A principal justificativa para a presente pesquisa é o ineditismo. No que diz respeito aos jogos, os estudos de Comunicação têm se debruçado predominantemente sobre os games. O motivo de tal preferência é compreensível: a indústria de jogos eletrônicos movimenta finanças de modo no mínimo tão robusto quanto a indústria cinematográfica desde o início do século XXI. Contudo, o jogo analógico e a brincadeira não são objetos relevantes para a maioria das pesquisas que se debruçam sobre o tema. Não tenho dúvida de que o jogo é uma mídia,

uma maneira de ligar as pessoas. Porém, essa mídia, se deslocada do contexto tecnológico e mercadológico, é praticamente ausente nas pesquisas comunicacionais. Acredito que apenas esse vácuo teórico2 já apresenta justificativa válida para que uma pesquisa seja conduzida nesse sentido.

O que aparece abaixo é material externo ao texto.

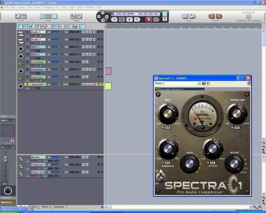Click the audio engine power icon

click(x=165, y=14)
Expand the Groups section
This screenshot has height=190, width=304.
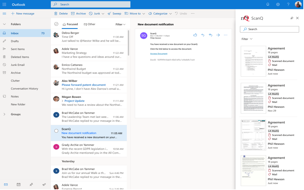5,114
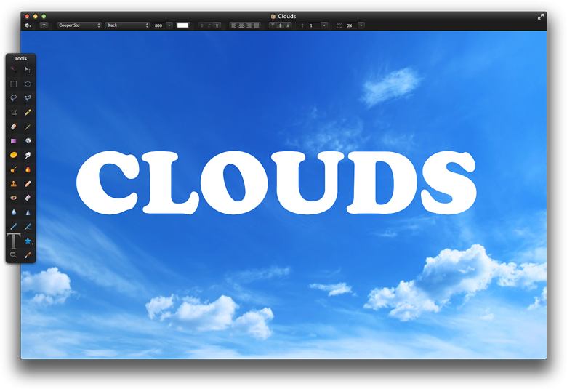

Aponto ainda o florescimento de larps com temáticas socialmente relevantes nos últimos anos, tais como discussões sobre gênero (HAMMERÅS; MALVIK, 2000), mecânicas de opressão (GIOVANNUCCI; GIOVANNUCCI, 2017), o significado do álcool em nossas vidas (PRADO, 2014) e a questão palestina (MUSTAFA; SAMAD; RABAH, 2013), para citar alguns exemplos. Se existe a possibilidade de uma prática lúdica comunicar temas tão pertinentes, certamente existe também a justificativa para pesquisar as nuances, tanto comunicacionais quanto lúdicas, nela presentes.

Mas considero que a justificativa vai além. Especificamente sob o recorte que será dado, tendo o larp como a prática lúdica sobre a qual me debruçarei durante a pesquisa, sua presença têm se mostrado recorrente por meio da realização de larps no Centro Cultural da Juventude Ruth Cardoso e na Biblioteca Pública Municipal Viriato Corrêa, ambos em São Paulo, assim como pela inclusão frequente dos larps na programação das unidades do SESC (Serviço Social do Comércio), em diversas cidades do Estado de São Paulo, bem como por programas como o VAI – Valorização de Iniciativas Culturais – promovido pela Secretaria da Cultura da Prefeitura de São Paulo, que viabilizou a publicação de um guia sobre o tema (FALCÃO, 2013). Trago tais exemplos para mostrar que existem políticas públicas que utilizam o larp para promover a interação entre grupos sociais. E, ainda que a viabilização de tais atividades na esfera pública seja plenamente salutar, chamo a atenção para a ausência de reflexões científicas acerca de suas implicações.

2. A consulta no banco de teses da CAPES, efetuada em 14 de fevereiro de 2019, não retorna nenhuma pesquisa brasileira sobre o termo larp no campo da Comunicação além da minha própria. Tal dado se confirma pelo total desconhecimento do tema e falta de interlocução na participação de eventos científicos.